Christmas time has always been a very special time of year for me.
When I was a child, Christmas felt magical.
I was very lucky. Not everyone gets to experience this.
There was always an extra excitement in the air that started when the multi-colored Christmas lights came out after Thanksgiving. It wasn’t about how many or how big the presents were. It was about the normal day-to-day routine changing to include family and friends. (In the bus-i-ness of living sometimes our friends and family only catch a glimpse of us as we pass by.) For me, the holiday season is about being together and celebrating life with each other. This is the magic!
By the time that I had children of my own, Christmas was becoming a commercial holiday. Stores were no longer waiting until after Thanksgiving to put Christmas on display. I could even feel the stress myself; from finding the time to fit everything in, to just the cost of what was being displayed in front of us. As a nurse, I could also feel the depression from the patients hospitalized over the holiday, and the co-worker that had to work the holiday and could not be home with his or her family. The magic was missing.
I wanted my children to feel the magic that included giving, and in the giving, receiving, along with the sense of togetherness and family.

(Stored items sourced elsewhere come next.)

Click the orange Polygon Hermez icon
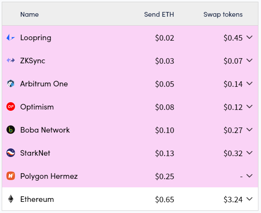The height and width of the screenshot is (213, 261). [x=11, y=176]
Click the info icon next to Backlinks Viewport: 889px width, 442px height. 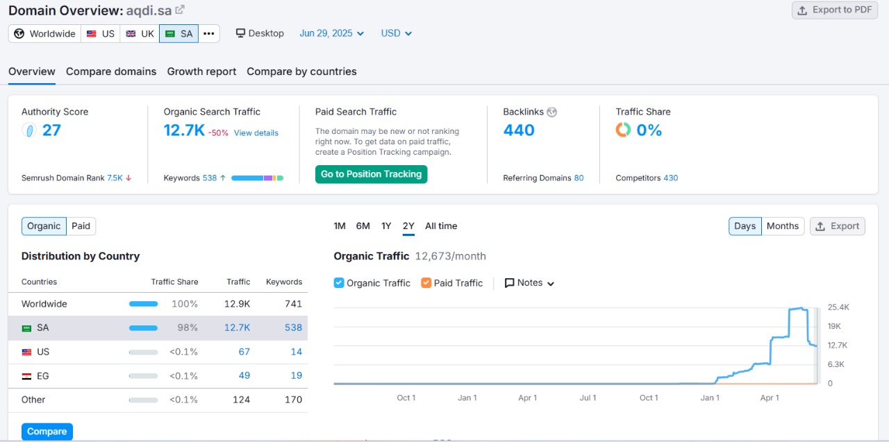pyautogui.click(x=551, y=111)
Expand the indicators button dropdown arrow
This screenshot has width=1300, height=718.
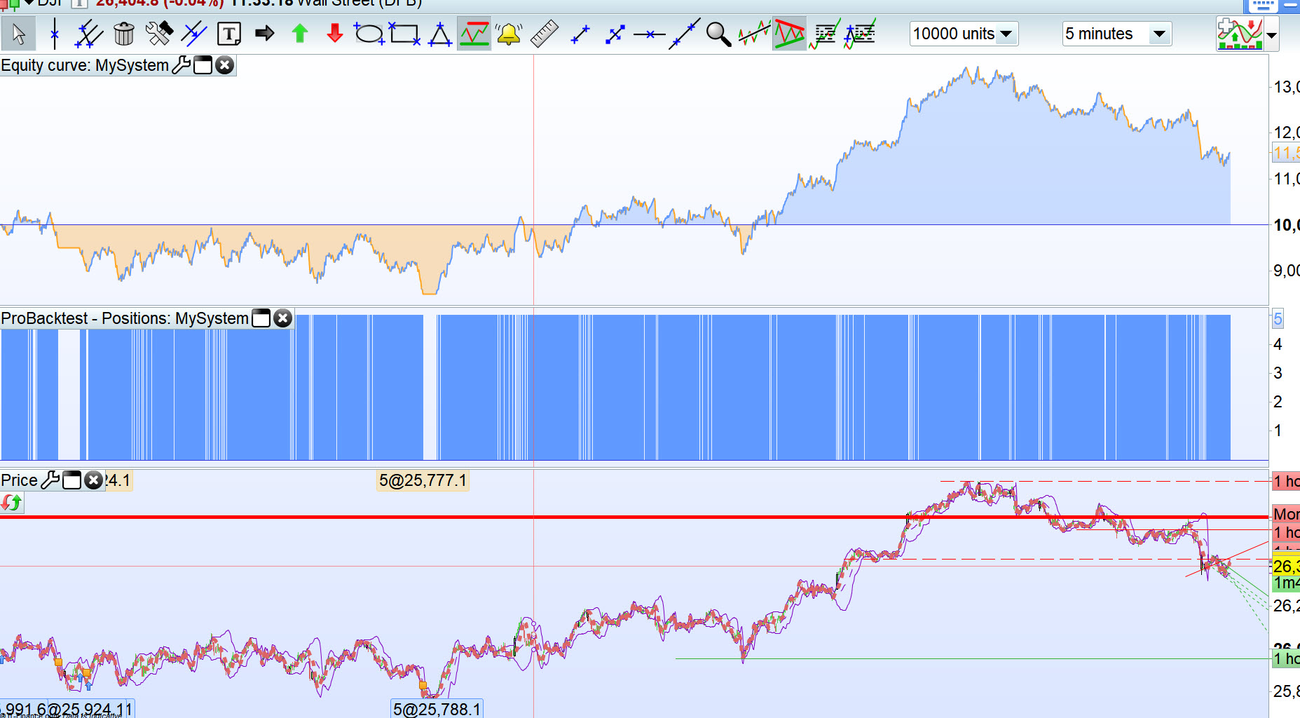(x=1272, y=35)
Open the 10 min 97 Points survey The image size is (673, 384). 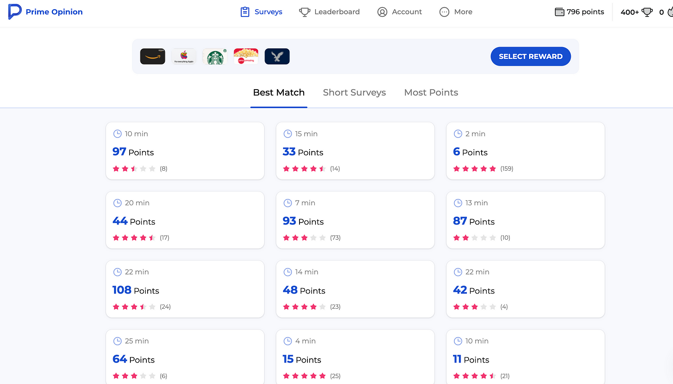(x=185, y=151)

In order to do it, do it right, and enjoy it, Christmas become a season instead of a day for us. I worked weekends so that I could homeschool my daughters during the week. I built into our schedule that we would get ahead in the schoolwork so that we could take the month of December off. December became our month to feel the magic of the holidays and Christmas.
As a family we put up and decorated the tree. Each year I would give each of my children a new ornament, special to them. My thought was as their separate ornament collections grew, they would one day take their ornaments into their own home. Each one was marked with the year it was given.
Together we made and decorated cookies, fudge, and bread. These were part of our offerings to neighbors, co-workers, and friends. In the beginning, some of these offerings didn’t look the finest, but I guarantee that every one of them was made with love and joy. The girls delivered them to the neighbors. Each neighbor felt the excitement and joy they experienced in making them. The girls got to feel the joy in giving.
Each year, I came up with some simple crafts that my daughters could make and sell to neighbors and friends. I paid for the supplies. They however got to keep any monies made and use it towards buying gifts themselves for others. For example, one year m they made a plaster mold of a dove, painted it, and tied a ribbon on it so it could hang on a tree as an ornament.
While they were working on their crafts they took time to put together something small that could be given to each patient on the floor where I worked on Christmas day. If I happen to be working Christmas eve night, I would quietly walk around and put one on each patient’s tray table so that when they woke up, they had a little surprise. If I wasn’t working, we asked someone to give them out for us.
There was more that we did, but the details are not so important as the fact that we did them together. Their dad participated when he could around his work. He would traditionally take the week off from Christmas to New Years. During this week we could relax, play games, and enjoy being a family together. Of course there were trips visiting extended family too! Our holiday season came to a crescendo on New Years! We brought in the New Year with activities, vision boards, music and one last moment together before the bus-i-ness returned.
I felt that as a family, we brought the magic alive. My husband is no longer with us. The girls and I still feel the holiday season is very special. Every holiday season was like a long drawn-out priceless Kodak moment and has left us with some very fond memories.
In the process of bringing back the magic, a legacy was born!
Now during the holiday season, my two daughters keep our traditions alive. They work together creating fudge, cookies, and breads that they share with friends, neighbors, and co-workers. Their collection includes old recipes and new ones too. They Christmas shop together and enjoy time with each other. Together we celebrate New Years just as we did when they were younger.
I hope you were able to find moments of magic and togetherness this season!